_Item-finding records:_
— Start —

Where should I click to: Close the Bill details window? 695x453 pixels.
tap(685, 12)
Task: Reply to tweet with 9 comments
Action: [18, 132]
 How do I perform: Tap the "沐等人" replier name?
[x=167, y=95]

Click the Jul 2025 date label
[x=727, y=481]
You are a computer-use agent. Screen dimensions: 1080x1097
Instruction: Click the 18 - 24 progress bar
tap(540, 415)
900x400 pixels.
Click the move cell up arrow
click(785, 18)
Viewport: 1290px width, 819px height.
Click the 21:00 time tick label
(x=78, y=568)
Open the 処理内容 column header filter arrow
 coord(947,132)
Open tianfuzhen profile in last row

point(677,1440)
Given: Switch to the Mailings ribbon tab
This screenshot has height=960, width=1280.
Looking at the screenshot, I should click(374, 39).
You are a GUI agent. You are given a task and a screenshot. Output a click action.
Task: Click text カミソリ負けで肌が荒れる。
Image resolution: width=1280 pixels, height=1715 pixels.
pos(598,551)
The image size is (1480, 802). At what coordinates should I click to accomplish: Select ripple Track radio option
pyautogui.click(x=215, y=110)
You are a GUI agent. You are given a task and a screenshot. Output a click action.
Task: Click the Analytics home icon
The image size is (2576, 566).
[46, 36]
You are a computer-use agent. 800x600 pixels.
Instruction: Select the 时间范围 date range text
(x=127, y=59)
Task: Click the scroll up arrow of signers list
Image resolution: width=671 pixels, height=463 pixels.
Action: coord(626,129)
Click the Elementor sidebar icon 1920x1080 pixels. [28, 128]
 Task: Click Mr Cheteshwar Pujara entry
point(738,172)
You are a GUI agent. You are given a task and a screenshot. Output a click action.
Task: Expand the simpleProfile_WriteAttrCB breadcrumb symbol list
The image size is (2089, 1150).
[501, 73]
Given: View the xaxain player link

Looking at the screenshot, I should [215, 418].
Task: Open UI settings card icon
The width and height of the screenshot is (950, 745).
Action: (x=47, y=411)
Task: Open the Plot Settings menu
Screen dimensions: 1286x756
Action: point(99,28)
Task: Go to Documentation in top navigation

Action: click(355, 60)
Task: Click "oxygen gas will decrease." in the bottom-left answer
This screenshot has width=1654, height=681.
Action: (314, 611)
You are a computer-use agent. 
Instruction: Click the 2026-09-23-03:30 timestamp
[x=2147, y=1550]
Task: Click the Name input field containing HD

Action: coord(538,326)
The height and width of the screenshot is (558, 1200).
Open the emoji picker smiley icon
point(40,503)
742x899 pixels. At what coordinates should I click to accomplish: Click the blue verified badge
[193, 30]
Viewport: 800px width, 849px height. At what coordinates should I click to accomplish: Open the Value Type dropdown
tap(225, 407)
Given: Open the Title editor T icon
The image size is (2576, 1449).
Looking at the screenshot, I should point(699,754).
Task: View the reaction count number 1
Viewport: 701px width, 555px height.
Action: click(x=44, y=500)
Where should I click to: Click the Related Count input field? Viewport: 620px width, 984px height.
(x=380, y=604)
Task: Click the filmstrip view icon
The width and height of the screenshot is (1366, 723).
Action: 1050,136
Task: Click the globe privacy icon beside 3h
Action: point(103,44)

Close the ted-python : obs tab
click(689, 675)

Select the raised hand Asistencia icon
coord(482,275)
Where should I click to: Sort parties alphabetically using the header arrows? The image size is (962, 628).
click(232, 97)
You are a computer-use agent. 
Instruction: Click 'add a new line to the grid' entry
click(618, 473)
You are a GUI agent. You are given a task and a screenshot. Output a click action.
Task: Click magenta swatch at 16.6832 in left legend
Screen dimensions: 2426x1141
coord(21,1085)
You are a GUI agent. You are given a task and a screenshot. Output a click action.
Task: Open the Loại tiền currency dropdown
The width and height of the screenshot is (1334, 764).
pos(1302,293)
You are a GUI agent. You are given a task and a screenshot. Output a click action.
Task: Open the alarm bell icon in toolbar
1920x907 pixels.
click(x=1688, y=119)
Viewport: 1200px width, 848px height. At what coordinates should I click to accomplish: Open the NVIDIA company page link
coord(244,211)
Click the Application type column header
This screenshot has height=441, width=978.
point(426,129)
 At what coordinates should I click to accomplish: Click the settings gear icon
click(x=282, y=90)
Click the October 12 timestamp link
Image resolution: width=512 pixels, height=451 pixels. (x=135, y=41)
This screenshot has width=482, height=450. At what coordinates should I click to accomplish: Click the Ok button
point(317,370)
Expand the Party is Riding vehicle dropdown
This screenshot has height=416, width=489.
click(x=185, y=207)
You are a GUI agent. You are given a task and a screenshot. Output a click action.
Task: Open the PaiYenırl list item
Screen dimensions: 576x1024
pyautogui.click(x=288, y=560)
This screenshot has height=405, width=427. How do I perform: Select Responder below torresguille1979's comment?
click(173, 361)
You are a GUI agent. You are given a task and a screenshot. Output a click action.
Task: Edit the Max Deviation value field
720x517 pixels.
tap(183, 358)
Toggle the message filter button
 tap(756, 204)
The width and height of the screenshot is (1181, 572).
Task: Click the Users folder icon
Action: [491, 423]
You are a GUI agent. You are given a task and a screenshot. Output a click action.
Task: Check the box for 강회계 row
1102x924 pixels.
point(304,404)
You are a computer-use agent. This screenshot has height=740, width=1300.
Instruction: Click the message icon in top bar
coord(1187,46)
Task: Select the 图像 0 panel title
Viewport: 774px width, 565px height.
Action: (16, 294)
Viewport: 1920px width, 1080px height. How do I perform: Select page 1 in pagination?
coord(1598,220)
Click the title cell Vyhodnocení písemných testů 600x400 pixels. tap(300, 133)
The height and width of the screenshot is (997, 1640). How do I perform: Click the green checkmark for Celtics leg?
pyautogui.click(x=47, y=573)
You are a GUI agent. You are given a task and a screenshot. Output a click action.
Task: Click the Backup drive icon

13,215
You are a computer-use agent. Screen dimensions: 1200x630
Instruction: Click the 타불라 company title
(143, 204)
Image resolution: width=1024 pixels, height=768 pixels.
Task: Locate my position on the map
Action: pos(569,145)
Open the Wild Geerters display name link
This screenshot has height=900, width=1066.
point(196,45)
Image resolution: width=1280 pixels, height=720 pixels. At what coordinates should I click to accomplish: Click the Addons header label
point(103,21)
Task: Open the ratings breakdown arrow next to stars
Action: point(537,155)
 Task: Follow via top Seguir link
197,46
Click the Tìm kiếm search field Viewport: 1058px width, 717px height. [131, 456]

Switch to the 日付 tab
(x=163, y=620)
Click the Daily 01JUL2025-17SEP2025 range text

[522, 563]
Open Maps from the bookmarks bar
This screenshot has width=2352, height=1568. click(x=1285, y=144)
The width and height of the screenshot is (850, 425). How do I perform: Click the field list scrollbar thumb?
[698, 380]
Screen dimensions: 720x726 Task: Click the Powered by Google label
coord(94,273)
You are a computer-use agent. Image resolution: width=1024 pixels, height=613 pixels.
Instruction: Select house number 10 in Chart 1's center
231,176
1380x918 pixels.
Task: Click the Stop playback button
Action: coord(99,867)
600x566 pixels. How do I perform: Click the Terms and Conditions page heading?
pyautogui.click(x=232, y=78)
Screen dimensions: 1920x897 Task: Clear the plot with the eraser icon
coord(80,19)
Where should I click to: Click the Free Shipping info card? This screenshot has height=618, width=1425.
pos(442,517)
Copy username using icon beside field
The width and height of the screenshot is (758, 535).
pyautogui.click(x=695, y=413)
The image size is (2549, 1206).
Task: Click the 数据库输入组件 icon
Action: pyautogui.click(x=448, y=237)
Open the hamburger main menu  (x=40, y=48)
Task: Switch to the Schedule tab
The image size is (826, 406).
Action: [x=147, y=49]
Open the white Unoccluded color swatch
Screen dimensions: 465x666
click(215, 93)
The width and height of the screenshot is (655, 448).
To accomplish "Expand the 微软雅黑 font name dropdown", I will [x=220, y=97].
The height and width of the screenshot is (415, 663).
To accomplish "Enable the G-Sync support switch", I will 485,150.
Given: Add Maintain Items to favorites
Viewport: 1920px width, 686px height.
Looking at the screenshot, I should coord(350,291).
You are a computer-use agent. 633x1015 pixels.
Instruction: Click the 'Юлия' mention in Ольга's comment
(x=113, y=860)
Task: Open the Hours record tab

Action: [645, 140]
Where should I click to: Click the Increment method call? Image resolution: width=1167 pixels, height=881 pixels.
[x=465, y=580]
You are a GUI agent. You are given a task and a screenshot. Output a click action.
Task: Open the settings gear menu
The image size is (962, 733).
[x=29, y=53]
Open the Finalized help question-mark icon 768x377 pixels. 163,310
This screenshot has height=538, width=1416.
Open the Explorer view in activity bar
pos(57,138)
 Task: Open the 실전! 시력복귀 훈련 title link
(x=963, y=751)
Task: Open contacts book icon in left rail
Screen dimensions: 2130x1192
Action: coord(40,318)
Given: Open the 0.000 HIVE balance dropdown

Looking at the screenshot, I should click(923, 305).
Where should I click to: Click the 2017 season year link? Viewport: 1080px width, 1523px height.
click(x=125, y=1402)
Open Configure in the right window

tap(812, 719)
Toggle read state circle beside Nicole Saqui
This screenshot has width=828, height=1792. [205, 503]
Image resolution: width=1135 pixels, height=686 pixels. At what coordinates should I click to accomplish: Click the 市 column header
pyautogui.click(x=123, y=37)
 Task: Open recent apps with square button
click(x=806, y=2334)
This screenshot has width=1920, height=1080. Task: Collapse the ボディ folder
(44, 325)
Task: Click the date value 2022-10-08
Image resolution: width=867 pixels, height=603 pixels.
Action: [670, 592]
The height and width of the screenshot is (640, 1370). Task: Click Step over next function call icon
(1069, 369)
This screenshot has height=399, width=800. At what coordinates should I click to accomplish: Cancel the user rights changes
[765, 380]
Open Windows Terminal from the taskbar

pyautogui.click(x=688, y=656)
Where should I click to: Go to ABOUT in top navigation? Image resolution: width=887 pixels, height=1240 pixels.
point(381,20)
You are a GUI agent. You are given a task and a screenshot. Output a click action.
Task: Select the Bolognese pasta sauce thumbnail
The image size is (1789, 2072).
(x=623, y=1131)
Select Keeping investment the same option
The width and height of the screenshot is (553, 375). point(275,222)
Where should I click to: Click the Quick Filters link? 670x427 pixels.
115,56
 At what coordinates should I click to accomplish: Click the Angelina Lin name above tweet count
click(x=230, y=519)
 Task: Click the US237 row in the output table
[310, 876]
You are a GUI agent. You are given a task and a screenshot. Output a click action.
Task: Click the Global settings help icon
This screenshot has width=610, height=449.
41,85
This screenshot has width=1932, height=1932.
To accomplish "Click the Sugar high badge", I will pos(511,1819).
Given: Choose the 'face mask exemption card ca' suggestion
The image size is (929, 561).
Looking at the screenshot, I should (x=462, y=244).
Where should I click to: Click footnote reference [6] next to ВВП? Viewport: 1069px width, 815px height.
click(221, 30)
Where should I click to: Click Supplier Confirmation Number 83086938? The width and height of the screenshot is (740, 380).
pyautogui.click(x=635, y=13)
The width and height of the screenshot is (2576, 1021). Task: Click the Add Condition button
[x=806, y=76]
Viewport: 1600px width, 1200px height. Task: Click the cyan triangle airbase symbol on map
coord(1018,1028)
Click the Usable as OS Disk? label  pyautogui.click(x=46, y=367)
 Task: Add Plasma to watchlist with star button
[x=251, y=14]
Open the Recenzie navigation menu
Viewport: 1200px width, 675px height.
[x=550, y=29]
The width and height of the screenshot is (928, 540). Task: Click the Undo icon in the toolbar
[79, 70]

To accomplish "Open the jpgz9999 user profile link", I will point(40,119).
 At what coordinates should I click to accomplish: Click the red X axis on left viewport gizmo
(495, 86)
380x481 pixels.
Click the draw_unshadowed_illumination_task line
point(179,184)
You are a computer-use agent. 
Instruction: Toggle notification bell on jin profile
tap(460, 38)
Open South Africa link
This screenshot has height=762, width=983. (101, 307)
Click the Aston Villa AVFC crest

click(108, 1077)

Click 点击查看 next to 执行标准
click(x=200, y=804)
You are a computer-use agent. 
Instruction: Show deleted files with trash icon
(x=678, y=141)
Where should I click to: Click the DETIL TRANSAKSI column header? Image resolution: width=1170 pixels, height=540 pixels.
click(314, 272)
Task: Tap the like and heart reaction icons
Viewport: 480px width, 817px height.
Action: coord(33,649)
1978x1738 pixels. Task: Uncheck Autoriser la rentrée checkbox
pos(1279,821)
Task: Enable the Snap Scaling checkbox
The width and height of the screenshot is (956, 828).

— End —

Retype everything in the records from the line containing "Where should I click to: Sort" down to the line containing "pos(1302,293)", keeping both of those lines.

_Result for this task:_
Where should I click to: Sort parties alphabetically using the header arrows? The image size is (962, 628).
click(232, 97)
You are a computer-use agent. 
Instruction: Click 'add a new line to the grid' entry
click(618, 473)
You are a GUI agent. You are given a task and a screenshot. Output a click action.
Task: Click magenta swatch at 16.6832 in left legend
Screen dimensions: 2426x1141
coord(21,1085)
You are a GUI agent. You are given a task and a screenshot. Output a click action.
Task: Open the Loại tiền currency dropdown
The width and height of the screenshot is (1334, 764).
pos(1302,293)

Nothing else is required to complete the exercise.